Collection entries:
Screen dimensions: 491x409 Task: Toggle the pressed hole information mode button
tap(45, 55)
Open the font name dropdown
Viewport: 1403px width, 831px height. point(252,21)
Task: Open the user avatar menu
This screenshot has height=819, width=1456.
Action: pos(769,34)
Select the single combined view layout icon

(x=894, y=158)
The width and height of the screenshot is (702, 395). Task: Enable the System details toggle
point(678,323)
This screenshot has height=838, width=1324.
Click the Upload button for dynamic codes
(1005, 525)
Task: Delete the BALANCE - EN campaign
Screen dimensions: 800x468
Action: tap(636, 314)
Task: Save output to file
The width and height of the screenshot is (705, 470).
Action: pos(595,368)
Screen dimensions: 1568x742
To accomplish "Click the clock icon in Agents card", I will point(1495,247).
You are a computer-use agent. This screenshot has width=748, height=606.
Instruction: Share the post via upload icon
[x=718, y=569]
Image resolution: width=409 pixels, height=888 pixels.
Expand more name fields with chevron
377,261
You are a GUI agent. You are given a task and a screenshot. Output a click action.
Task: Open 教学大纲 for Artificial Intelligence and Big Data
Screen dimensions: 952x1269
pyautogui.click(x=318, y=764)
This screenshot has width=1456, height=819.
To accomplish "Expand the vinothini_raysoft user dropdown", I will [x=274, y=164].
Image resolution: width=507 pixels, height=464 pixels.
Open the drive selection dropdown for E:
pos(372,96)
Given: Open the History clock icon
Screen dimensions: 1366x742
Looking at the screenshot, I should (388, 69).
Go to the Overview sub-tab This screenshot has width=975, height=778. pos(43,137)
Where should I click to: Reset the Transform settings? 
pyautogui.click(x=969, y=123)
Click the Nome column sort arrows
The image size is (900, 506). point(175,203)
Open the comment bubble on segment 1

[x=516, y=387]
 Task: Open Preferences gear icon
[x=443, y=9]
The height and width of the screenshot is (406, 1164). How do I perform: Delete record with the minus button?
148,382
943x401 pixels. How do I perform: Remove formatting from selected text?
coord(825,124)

*Exercise*: Please copy each entry. Leave nothing out.

*The answer*:
Screen dimensions: 491x409 Task: Toggle the pressed hole information mode button
tap(45, 55)
Open the font name dropdown
Viewport: 1403px width, 831px height. point(252,21)
Task: Open the user avatar menu
This screenshot has height=819, width=1456.
Action: pos(769,34)
Select the single combined view layout icon

(x=894, y=158)
The width and height of the screenshot is (702, 395). Task: Enable the System details toggle
point(678,323)
This screenshot has height=838, width=1324.
Click the Upload button for dynamic codes
(1005, 525)
Task: Delete the BALANCE - EN campaign
Screen dimensions: 800x468
Action: tap(636, 314)
Task: Save output to file
The width and height of the screenshot is (705, 470).
Action: pos(595,368)
Screen dimensions: 1568x742
To accomplish "Click the clock icon in Agents card", I will point(1495,247).
You are a computer-use agent. This screenshot has width=748, height=606.
Instruction: Share the post via upload icon
[x=718, y=569]
Image resolution: width=409 pixels, height=888 pixels.
Expand more name fields with chevron
377,261
You are a GUI agent. You are given a task and a screenshot. Output a click action.
Task: Open 教学大纲 for Artificial Intelligence and Big Data
Screen dimensions: 952x1269
pyautogui.click(x=318, y=764)
This screenshot has width=1456, height=819.
To accomplish "Expand the vinothini_raysoft user dropdown", I will [x=274, y=164].
Image resolution: width=507 pixels, height=464 pixels.
Open the drive selection dropdown for E:
pos(372,96)
Given: Open the History clock icon
Screen dimensions: 1366x742
Looking at the screenshot, I should (388, 69).
Go to the Overview sub-tab This screenshot has width=975, height=778. pos(43,137)
Where should I click to: Reset the Transform settings? 
pyautogui.click(x=969, y=123)
Click the Nome column sort arrows
The image size is (900, 506). point(175,203)
Open the comment bubble on segment 1

[x=516, y=387]
 Task: Open Preferences gear icon
[x=443, y=9]
The height and width of the screenshot is (406, 1164). How do I perform: Delete record with the minus button?
148,382
943x401 pixels. How do I perform: Remove formatting from selected text?
coord(825,124)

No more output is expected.